Laughter paraît être son film le plus achevé: produit aux studios Astoria de la Paramount par Walter Wanger et Herman Mankiewicz (qui avait écrit A Gentleman of Paris), c'est une comédie acerbe qui par bien des côtés préfigure le Sérénade à trois que Lubitsch fera trois ans plus tard. La présence de Fredric March, qui joue Paul, le fantasque pianiste compositeur revenu de Paris spécialement pour "sauver" l'héroïne de son mariage avec un ennuyeux financier, en accentue encore la modernité de ton. Les critiques notèrent aussi le naturalisme du jeu des acteurs, dont celui de Glenn Anders, qui joue l'autre coin du triangle, le sculpteur Ralph Le Sainte. Acteur de théâtre, Anders sera très peu utilisé au cinéma, mais toujours de façon mémorable: par Losey dans son remake de M, mais surtout par Orson Welles, qui lui donnera le rôle de l'avocat dément de la Dame de Shanghai, délicieusement nommé Grisby. Laughter est écrit avec beaucoup de zest et d'humour par d'Arrast, Douglas Z. Doty et Donald Ogden Stewart, à cette époque encore dramaturge et vibrion caustique de la fameuse "table ronde de l'Algonquin". Le scénario, aussi méchant que pétillant, sera d'ailleurs nominé aux oscars. Le film, en revanche, ne fera pas carrière en Europe, Alexander Korda en faisant un remake presque immédiatement (Rive gauche).

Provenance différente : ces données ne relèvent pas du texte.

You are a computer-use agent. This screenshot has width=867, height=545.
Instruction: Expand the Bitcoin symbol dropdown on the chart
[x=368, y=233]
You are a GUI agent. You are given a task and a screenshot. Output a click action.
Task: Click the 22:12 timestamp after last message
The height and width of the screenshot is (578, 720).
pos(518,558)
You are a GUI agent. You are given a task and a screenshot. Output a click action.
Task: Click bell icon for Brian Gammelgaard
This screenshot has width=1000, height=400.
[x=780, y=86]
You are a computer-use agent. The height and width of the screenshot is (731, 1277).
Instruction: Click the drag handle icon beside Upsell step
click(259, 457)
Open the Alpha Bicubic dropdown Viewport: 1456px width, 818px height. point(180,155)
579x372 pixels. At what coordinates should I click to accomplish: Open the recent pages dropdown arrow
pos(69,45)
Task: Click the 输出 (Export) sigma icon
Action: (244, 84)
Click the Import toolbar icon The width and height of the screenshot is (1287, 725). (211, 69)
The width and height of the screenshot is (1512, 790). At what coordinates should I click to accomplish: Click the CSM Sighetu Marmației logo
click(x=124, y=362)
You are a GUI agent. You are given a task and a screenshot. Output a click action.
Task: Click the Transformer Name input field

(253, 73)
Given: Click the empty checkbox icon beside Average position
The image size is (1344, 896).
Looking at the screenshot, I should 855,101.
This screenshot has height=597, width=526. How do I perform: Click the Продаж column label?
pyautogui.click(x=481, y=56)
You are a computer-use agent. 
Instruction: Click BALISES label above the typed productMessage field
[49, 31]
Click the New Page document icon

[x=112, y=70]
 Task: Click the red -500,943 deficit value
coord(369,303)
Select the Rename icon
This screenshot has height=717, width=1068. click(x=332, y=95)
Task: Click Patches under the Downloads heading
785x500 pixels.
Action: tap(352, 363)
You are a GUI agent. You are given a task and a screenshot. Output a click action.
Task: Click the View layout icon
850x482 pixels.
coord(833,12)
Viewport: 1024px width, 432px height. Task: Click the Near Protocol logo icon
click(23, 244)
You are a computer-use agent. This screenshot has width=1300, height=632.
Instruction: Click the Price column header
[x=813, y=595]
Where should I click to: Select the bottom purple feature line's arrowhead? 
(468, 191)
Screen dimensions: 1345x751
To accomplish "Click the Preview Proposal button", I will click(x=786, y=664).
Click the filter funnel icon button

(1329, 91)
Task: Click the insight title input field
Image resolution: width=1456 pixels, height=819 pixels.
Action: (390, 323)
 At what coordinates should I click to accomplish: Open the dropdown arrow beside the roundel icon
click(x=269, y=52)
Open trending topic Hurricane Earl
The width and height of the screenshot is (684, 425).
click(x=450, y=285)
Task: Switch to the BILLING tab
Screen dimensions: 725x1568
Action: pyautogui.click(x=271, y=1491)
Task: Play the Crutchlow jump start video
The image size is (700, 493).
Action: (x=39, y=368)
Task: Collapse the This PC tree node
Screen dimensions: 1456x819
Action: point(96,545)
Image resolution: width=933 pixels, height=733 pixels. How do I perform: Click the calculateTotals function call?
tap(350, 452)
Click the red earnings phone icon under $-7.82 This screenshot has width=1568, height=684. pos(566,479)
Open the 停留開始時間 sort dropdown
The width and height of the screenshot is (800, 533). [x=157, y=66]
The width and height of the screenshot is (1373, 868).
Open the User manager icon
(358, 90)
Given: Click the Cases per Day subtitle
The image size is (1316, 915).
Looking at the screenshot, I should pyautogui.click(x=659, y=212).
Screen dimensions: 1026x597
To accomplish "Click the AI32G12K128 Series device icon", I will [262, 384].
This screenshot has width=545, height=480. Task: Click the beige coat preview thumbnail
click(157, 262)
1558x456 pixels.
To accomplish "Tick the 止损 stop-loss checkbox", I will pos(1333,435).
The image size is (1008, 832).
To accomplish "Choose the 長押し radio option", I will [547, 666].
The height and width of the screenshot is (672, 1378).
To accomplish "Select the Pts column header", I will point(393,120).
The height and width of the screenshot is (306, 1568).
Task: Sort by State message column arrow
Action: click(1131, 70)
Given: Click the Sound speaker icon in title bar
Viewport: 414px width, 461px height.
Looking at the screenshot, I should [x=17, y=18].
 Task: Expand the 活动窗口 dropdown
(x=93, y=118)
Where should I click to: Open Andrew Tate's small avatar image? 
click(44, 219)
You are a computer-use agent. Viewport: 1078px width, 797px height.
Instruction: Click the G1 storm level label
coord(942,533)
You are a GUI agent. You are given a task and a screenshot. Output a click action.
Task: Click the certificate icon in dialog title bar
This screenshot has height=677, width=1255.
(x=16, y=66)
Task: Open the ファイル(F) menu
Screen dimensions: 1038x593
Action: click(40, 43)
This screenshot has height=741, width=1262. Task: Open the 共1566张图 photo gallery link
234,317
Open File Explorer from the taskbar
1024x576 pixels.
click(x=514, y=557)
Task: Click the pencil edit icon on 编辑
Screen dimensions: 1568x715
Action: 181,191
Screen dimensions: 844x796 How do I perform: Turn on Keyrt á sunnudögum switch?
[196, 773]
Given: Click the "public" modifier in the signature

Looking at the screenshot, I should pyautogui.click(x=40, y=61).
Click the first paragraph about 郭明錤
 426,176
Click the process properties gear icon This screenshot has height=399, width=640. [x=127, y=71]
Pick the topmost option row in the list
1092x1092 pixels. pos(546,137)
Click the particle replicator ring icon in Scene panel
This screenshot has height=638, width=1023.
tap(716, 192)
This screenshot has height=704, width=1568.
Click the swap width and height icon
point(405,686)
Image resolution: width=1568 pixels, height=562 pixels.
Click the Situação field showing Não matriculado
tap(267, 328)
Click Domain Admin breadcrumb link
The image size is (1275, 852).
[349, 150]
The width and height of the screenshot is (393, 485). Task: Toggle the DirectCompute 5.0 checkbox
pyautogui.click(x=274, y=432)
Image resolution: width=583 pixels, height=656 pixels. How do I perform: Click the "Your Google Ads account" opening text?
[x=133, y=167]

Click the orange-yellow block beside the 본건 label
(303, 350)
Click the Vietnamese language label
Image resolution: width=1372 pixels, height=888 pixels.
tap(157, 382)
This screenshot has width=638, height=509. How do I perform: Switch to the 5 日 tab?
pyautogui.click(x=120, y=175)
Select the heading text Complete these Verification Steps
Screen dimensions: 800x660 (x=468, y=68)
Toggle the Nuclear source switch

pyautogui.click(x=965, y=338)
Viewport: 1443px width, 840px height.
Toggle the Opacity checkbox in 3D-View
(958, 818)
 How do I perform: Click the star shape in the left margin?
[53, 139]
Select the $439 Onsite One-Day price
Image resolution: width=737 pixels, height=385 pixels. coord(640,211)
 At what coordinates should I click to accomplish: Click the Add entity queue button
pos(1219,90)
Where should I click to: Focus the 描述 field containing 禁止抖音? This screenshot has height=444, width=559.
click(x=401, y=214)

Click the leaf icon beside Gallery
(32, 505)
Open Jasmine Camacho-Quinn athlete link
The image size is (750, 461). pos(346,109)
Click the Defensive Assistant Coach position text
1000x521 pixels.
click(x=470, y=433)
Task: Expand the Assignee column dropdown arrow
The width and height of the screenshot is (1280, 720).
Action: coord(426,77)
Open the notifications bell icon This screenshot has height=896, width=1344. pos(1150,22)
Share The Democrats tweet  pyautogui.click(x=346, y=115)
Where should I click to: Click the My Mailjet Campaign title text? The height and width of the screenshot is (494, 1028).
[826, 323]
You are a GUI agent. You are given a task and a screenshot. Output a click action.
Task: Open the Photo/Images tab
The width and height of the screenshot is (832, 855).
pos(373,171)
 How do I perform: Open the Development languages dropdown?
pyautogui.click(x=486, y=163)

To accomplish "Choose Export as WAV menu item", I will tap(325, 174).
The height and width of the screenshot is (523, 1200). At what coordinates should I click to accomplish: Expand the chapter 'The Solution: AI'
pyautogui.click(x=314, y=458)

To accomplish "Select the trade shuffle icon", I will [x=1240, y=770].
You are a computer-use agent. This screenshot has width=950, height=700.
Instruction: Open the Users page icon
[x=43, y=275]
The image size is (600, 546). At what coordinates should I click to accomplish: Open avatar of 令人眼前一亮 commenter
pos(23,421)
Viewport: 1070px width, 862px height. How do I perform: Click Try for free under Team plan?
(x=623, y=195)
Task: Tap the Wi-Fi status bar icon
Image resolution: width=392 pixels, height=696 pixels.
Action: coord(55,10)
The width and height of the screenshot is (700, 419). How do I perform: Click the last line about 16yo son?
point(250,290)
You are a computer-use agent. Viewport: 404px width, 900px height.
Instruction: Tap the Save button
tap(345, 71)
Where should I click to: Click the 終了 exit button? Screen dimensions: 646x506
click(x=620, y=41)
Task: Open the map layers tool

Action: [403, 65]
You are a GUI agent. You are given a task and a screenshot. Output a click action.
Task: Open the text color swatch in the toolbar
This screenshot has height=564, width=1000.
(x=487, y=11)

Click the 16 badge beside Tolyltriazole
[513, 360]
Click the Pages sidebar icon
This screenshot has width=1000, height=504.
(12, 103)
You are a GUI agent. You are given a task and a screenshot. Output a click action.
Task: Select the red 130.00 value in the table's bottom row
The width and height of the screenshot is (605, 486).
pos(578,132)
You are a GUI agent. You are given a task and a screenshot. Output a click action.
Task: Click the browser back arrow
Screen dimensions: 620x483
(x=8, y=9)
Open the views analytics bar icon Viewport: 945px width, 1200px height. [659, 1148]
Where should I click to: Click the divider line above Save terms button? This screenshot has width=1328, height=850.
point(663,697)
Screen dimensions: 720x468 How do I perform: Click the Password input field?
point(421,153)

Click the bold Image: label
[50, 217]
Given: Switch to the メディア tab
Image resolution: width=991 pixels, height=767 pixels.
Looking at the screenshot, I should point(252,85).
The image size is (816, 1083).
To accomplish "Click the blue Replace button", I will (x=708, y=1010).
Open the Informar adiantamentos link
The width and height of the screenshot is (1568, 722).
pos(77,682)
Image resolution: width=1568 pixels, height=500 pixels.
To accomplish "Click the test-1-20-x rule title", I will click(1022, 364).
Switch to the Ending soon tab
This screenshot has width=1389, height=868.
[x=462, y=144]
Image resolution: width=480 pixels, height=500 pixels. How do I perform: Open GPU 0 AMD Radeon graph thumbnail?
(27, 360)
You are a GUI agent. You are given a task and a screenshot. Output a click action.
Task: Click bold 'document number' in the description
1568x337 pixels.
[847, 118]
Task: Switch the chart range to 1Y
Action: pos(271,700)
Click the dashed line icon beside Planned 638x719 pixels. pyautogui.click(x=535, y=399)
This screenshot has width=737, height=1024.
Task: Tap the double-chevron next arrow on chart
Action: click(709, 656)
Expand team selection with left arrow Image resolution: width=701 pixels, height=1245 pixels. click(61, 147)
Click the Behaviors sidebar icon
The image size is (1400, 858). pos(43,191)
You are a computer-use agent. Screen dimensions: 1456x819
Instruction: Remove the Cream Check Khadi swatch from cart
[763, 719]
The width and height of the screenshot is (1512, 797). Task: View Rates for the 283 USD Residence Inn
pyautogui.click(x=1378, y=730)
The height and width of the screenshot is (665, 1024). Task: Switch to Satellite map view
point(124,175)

Dans ses mémoires, Ben Hecht déclare qu'il n'a connu que trois metteurs en scène qui n'étaient pas des ânes: Hawks, Hitchcock et d'Abbadie d'Arrast. Mais alors pourquoi cette carrière erratique? De tous les anciens amis et collaborateurs interrogés sur lui sur près de quinze ans par Pierre Rissient, un acharné dépisteur de cette étoile filante, qui a écrit le texte de présentation pour le festival de Saint-Jean-de-Luz, seul Vidor en aurait dit du mal. Mais c'est peut-être parce que d'Arrast lui a piqué sa femme. Tous les autres le disent ami délicieux et fidèle en amitié, mais insistent sur le trait de caractère qui pourrait expliquer ses infortunes: d'Arrast était absolument intransigeant sur le travail, et pouvait se montrer violent lors des confrontations avec les producteurs. Il s'est successivement fâché avec Goldwyn, Joseph Schenck, Thalberg, et même, sur le tard, avec son grand ami Chaplin. Au point qu'il a fini par se laisser coller une étiquette antisémite dans le métier. Il est probable qu'il en fut avec lui comme avec un autre surdoué "blackboulé" par les nababs, Rowland Brown (Quick Millions), qui lui aussi dut subir cette réputation: en fait, les gens ne voulaient tout simplement plus le voir, parce qu'il devait du fric à tout le monde.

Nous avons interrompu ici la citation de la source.